Nunca me han gustado las historias en donde los animales
hablan o piensan, ni las fábulas, ni los cuentos para adultos, mucho menos las
novelas. En Me llamo Rojo fue más que tolerable, y se entendió al final que
quien hablaba era un hombre. En Tumbuctú, el narrador se mete en la cabeza del
perro, en la vida de todos (como debe ser), y terminamos leyendo la historia de
una mascota en una versión muy humana. ¿Qué tan válido? Todo cabe en la novela,
y recuerdo nítidamente al autor de una de las novelas que considero perfectas,
Milan Kundera (aquella novela es…), quien en El telón o El arte de la novela,
hablaba de esa libertad misma.
En cuanto al logro de Auster, entiendo la descripción del
mundo a partir de un evento que no tiene cabida en nuestro entendimiento, y que
es la razón de un perro, el inventarle una lógica para entender una porción de
la realidad. No está mal la perspectiva, que es en términos reales un esfuerzo
humano por abarcar el Todo.

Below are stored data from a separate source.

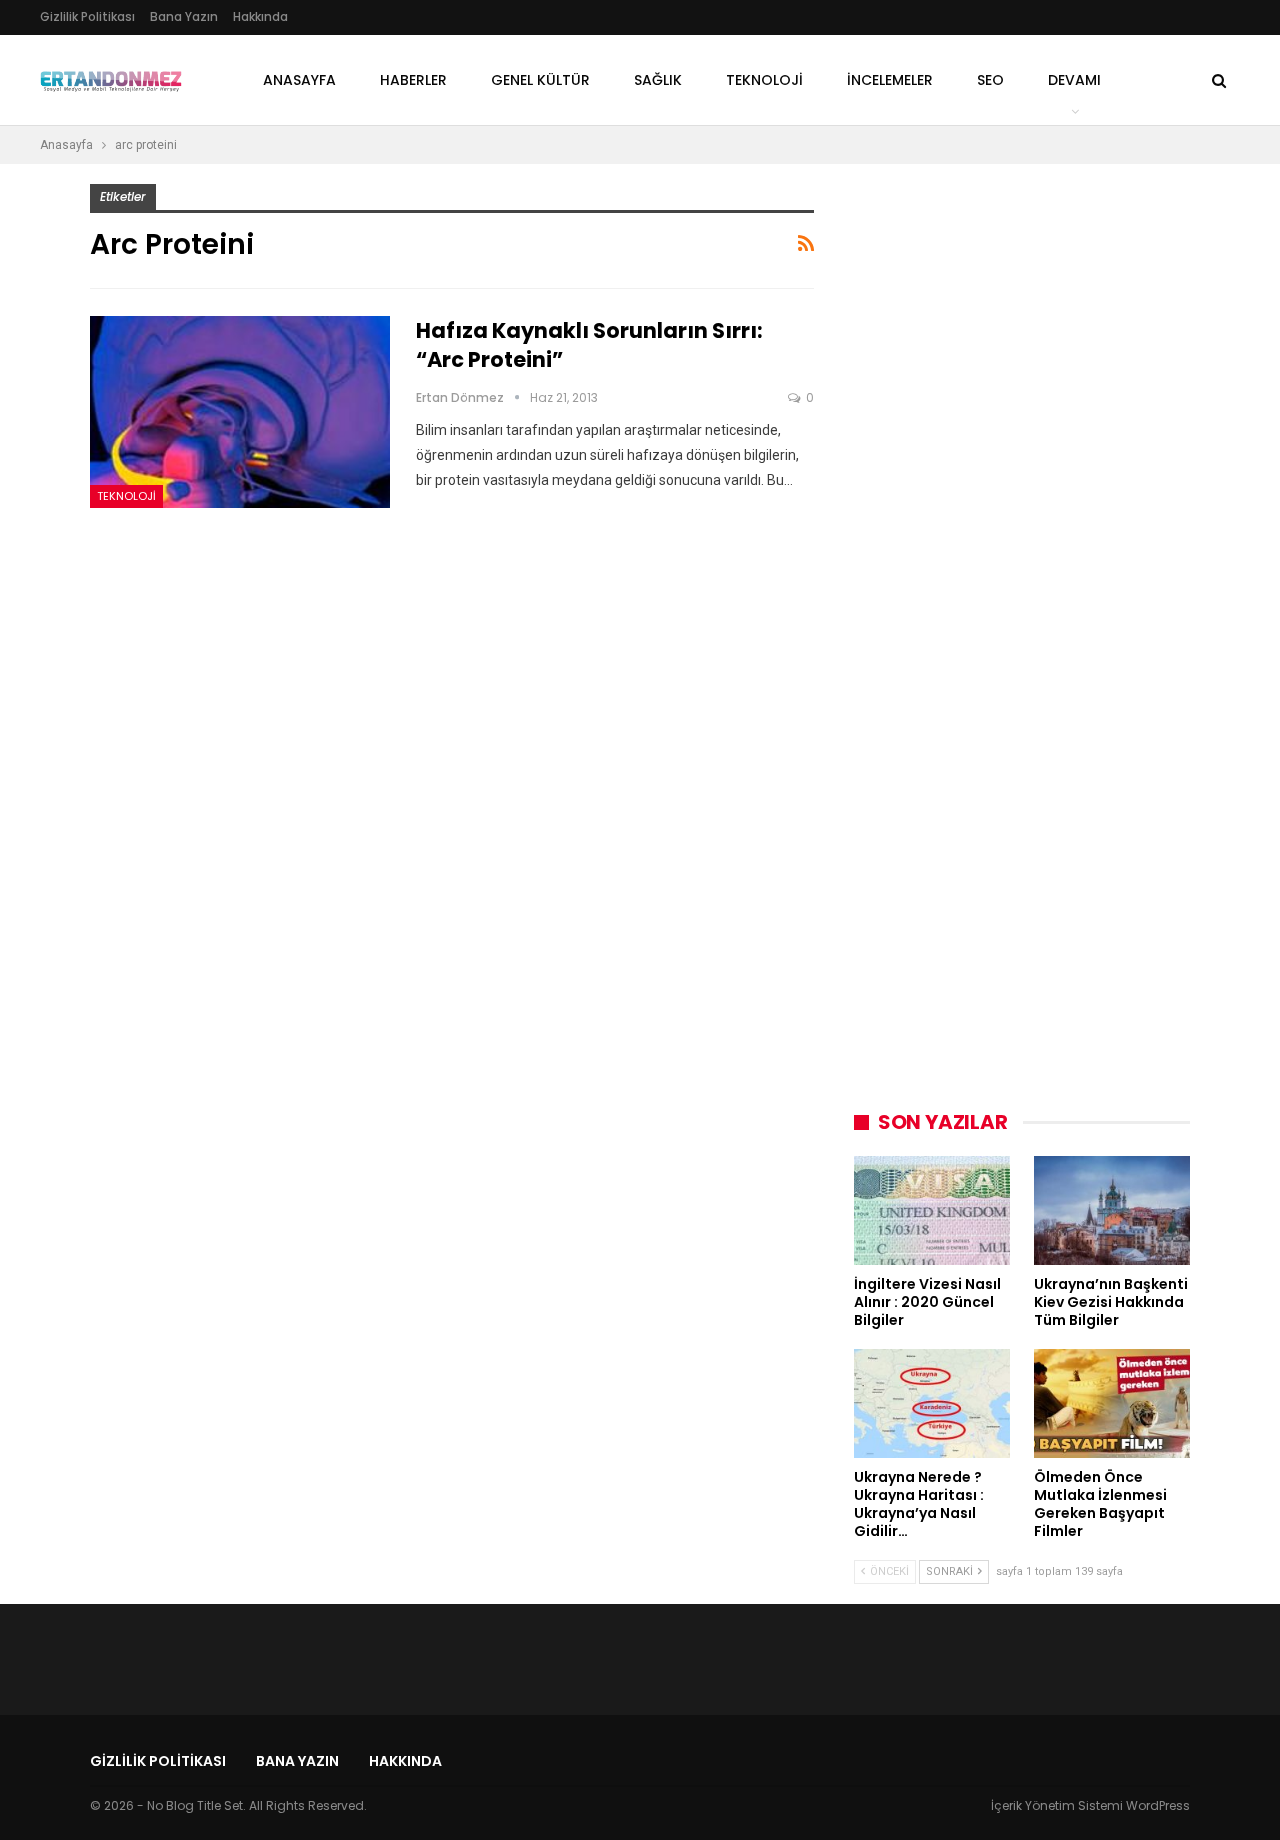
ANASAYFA (299, 80)
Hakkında (260, 16)
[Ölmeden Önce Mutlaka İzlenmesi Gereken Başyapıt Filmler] (1112, 1403)
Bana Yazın (184, 16)
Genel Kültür (540, 80)
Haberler (413, 80)
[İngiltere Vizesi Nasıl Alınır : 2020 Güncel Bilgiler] (932, 1210)
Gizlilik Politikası (87, 16)
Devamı (1074, 80)
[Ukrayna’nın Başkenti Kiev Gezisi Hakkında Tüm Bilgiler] (1112, 1210)
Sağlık (658, 80)
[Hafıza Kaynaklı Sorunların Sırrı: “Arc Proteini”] (240, 412)
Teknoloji (126, 496)
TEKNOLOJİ (764, 80)
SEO (990, 80)
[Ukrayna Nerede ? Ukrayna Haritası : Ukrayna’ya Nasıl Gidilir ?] (932, 1403)
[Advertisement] (1004, 484)
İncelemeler (890, 80)
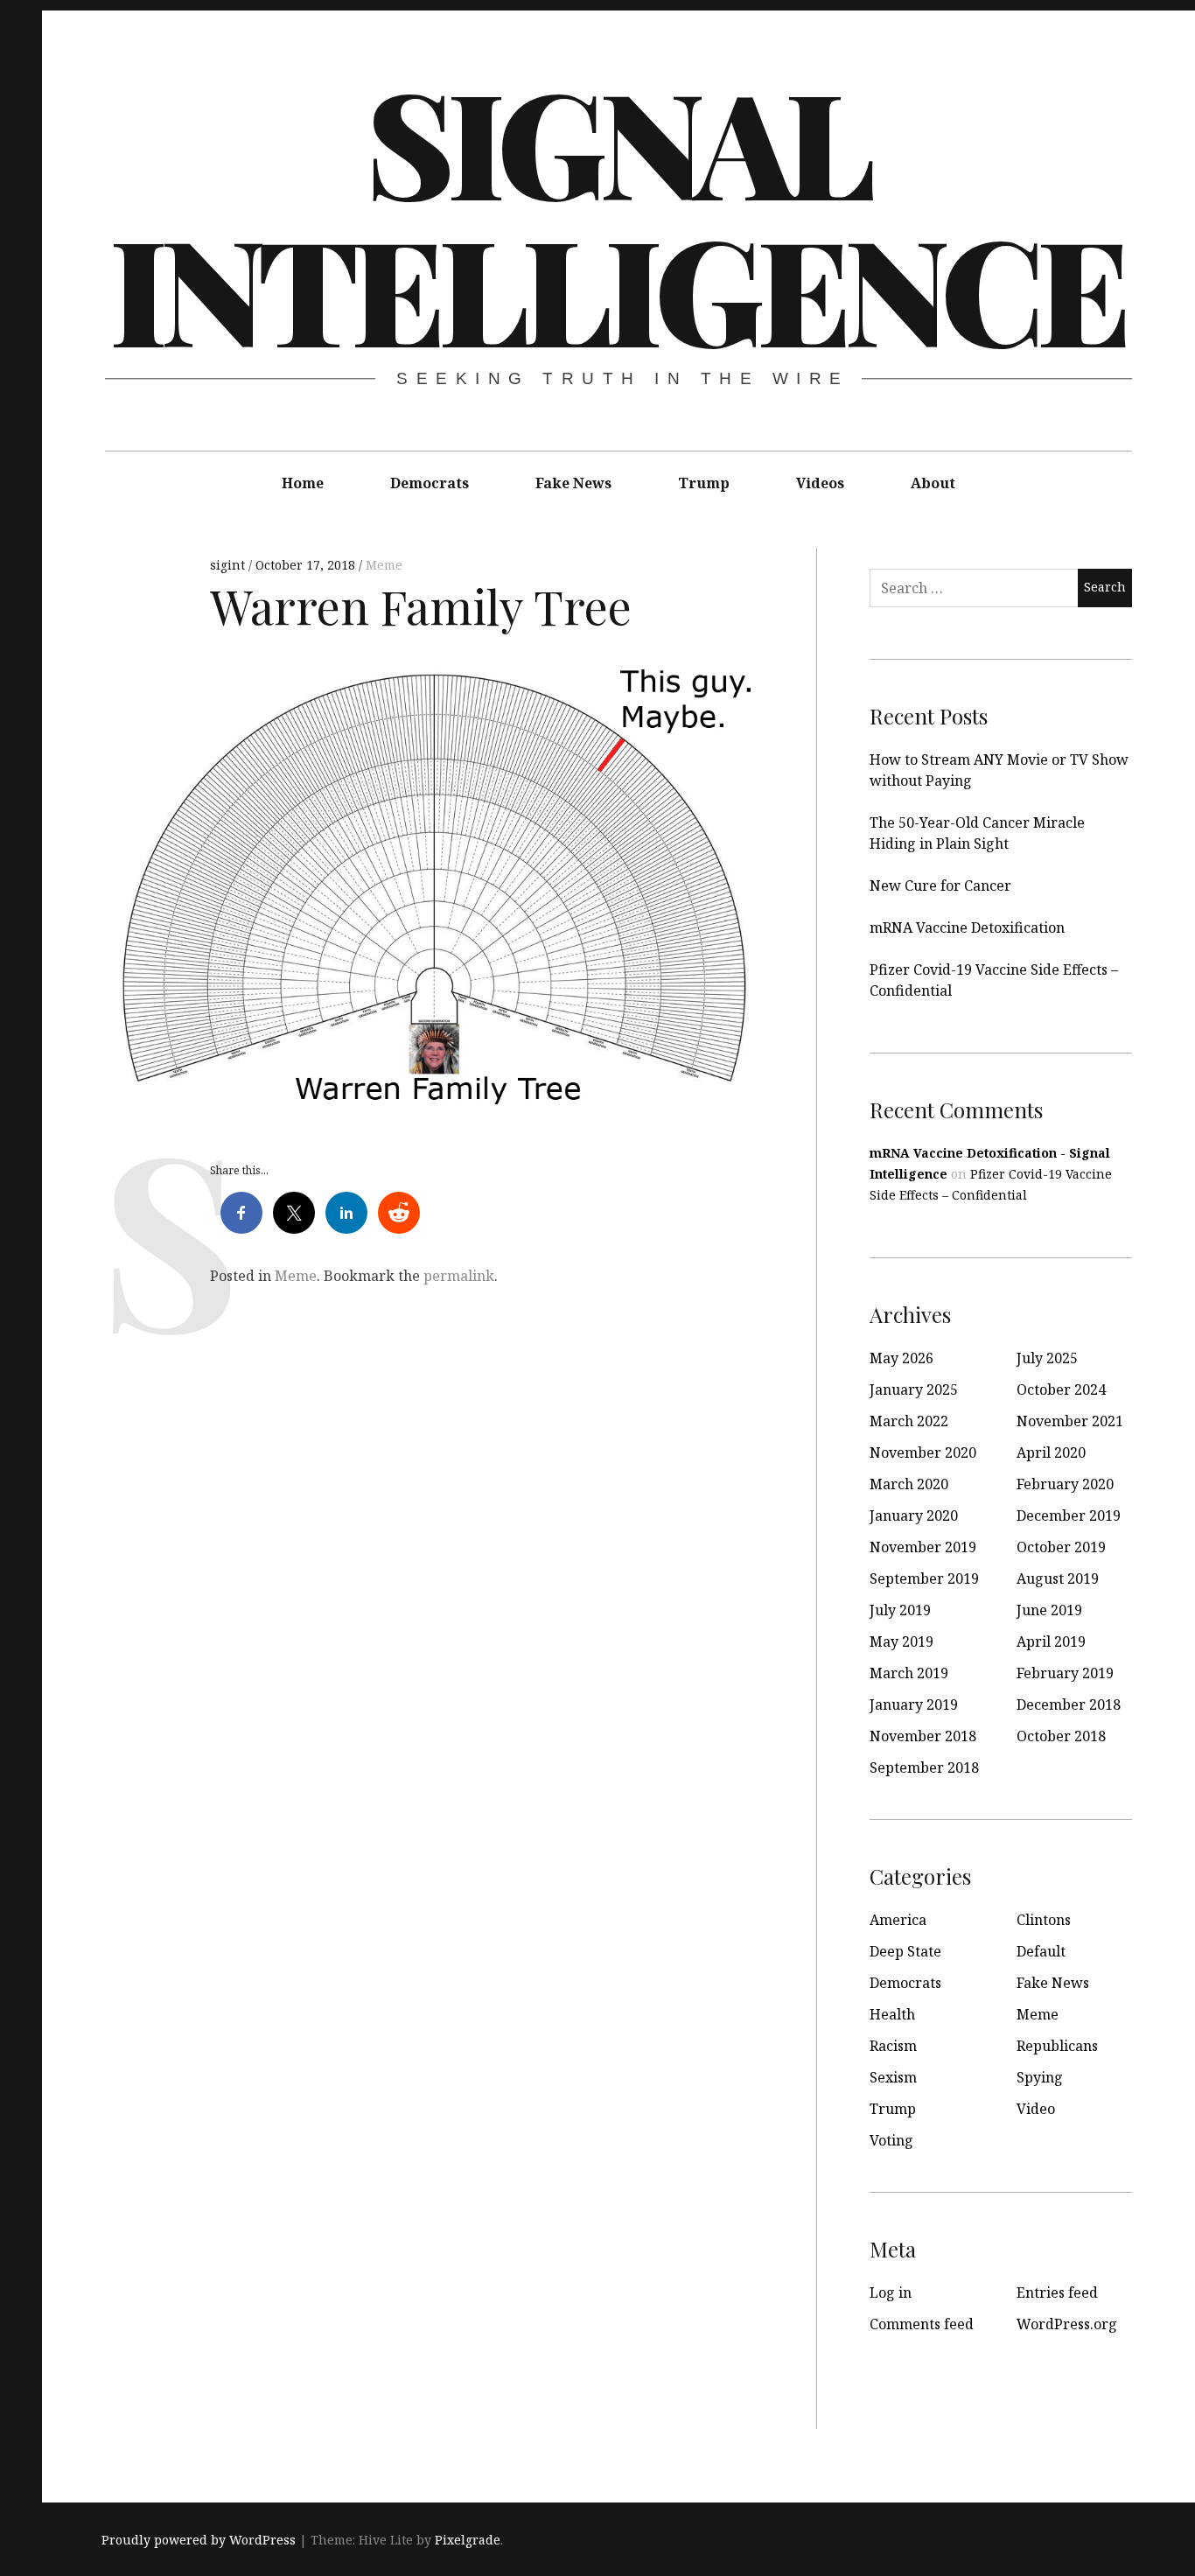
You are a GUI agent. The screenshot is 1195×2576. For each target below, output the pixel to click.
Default (1041, 1951)
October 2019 (1061, 1547)
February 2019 (1065, 1673)
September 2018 (924, 1767)
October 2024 (1061, 1389)
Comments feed (922, 2324)
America (898, 1919)
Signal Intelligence (616, 213)
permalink (458, 1275)
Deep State (905, 1951)
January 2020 (914, 1515)
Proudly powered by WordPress (198, 2539)
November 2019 (923, 1547)
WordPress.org (1067, 2324)
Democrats (429, 483)
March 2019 (909, 1673)
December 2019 (1069, 1515)
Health (892, 2014)
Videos (820, 483)
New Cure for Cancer (940, 885)
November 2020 (923, 1452)
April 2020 (1051, 1452)
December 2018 (1069, 1704)
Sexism (893, 2077)
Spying (1040, 2077)
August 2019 (1058, 1578)
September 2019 (924, 1578)
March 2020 (909, 1484)
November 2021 (1070, 1421)
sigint (229, 564)
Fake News (573, 483)
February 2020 (1065, 1484)
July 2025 (1047, 1358)
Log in (891, 2292)
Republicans (1057, 2045)
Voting (891, 2140)
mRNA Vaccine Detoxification (967, 927)
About (933, 483)
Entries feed (1057, 2292)
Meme (384, 564)
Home (303, 483)
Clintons (1044, 1919)
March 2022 (909, 1421)
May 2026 (901, 1358)
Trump (704, 483)
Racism (893, 2045)
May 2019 (901, 1641)
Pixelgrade (467, 2539)
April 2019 (1051, 1641)
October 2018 (1061, 1736)
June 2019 (1049, 1610)
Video (1036, 2108)
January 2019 (914, 1704)
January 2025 (914, 1389)
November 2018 (923, 1736)
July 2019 (900, 1610)
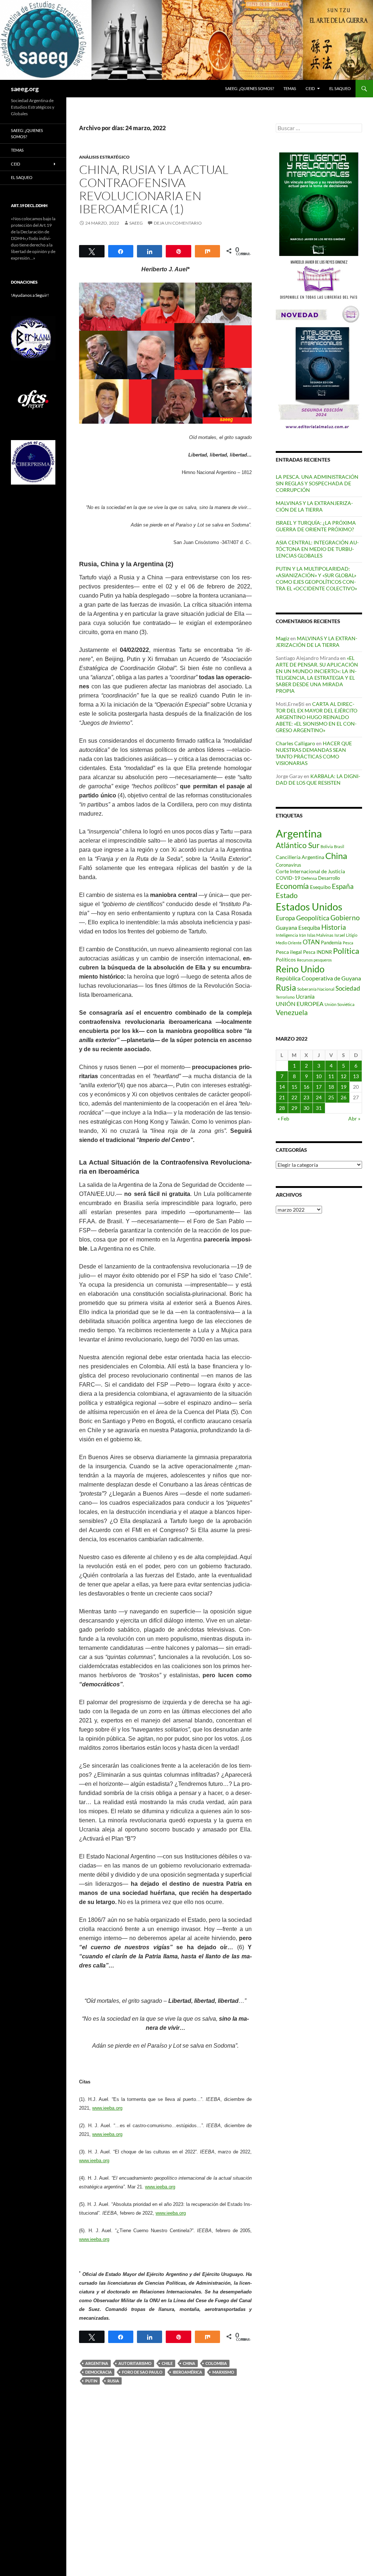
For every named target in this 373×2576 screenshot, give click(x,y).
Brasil (339, 846)
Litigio (351, 935)
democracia (98, 2372)
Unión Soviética (339, 1004)
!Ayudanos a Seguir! (30, 295)
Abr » (354, 1118)
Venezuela (292, 1012)
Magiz (282, 638)
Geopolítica (312, 918)
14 (282, 1087)
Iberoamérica (187, 2372)
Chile (167, 2363)
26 (343, 1097)
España (343, 886)
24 (319, 1097)
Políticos (286, 959)
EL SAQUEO (340, 88)
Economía (292, 886)
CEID (310, 88)
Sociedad (347, 988)
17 (319, 1087)
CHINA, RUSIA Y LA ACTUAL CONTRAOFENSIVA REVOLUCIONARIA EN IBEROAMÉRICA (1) (153, 189)
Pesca (348, 942)
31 (319, 1108)
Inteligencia (287, 935)
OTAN (311, 942)
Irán (302, 935)
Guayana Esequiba (298, 927)
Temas (289, 88)
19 (343, 1087)
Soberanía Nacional (315, 989)
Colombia (216, 2363)
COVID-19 (288, 878)
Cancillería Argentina (300, 857)
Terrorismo (285, 997)
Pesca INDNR (317, 952)
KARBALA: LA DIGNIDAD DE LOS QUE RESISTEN (318, 779)
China (189, 2363)
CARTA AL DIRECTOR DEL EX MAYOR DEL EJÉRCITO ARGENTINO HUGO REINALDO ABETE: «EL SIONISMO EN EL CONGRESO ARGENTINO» (316, 717)
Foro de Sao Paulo (142, 2372)
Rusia (113, 2380)
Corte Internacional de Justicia (310, 871)
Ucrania (305, 996)
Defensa (309, 878)
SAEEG (136, 223)
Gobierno (345, 917)
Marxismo (223, 2372)
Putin (91, 2380)
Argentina (96, 2363)
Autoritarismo (135, 2363)
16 (306, 1087)
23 (306, 1097)
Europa (285, 918)
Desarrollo (329, 878)
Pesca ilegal (289, 952)
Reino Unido (300, 969)
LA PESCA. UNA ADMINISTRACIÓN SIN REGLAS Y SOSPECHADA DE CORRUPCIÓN (317, 483)
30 (306, 1108)
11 (331, 1076)
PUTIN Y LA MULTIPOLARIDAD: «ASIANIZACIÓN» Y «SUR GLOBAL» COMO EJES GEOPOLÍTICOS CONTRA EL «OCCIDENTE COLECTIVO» (316, 578)
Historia (333, 927)
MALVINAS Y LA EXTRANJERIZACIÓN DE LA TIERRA (314, 506)
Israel (339, 935)
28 (282, 1108)
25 (331, 1097)
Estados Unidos (309, 907)
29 (294, 1108)
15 (294, 1087)
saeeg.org (25, 89)
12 (343, 1076)
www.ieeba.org (107, 2108)
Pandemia (331, 942)
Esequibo (320, 887)
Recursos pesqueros (314, 959)
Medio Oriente (289, 942)
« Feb (283, 1118)
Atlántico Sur (297, 845)
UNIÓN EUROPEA (299, 1004)
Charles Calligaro (295, 743)
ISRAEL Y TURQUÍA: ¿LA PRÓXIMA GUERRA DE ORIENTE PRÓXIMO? (316, 526)
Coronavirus (288, 865)
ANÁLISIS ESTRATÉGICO (104, 157)
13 (356, 1076)
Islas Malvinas (320, 935)
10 (319, 1076)
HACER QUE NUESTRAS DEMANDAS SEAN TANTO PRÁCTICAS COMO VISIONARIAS (314, 753)
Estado (287, 895)
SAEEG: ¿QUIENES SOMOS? (249, 88)
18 (331, 1087)
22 (294, 1097)
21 (282, 1097)
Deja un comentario (178, 223)
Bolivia (327, 846)
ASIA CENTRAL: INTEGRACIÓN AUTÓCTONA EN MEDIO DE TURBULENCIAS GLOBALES (317, 549)
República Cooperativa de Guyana (318, 978)
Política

Así miré una parte de Estados Unidos y su gente,
sus ramificaciones de vida, sus extensiones perversas, vulgares, bellas
incluso.
En la lectura, fluida, ligera, una y otra vez caí en mi
propia aportación, mi propia experiencia con Akira, mi perra, lo que terminó
con la sensibilización, ¿buscada por el autor?, de la existencia de nuestras
mascotas, que no se sale de la dinámica de la vida: nuestra relación con los animales,
la importancia que tienen en nosotros, y la vista espejo: nuestra importancia para
ellos, la amistad en una versión profunda, silenciosa y perfecta.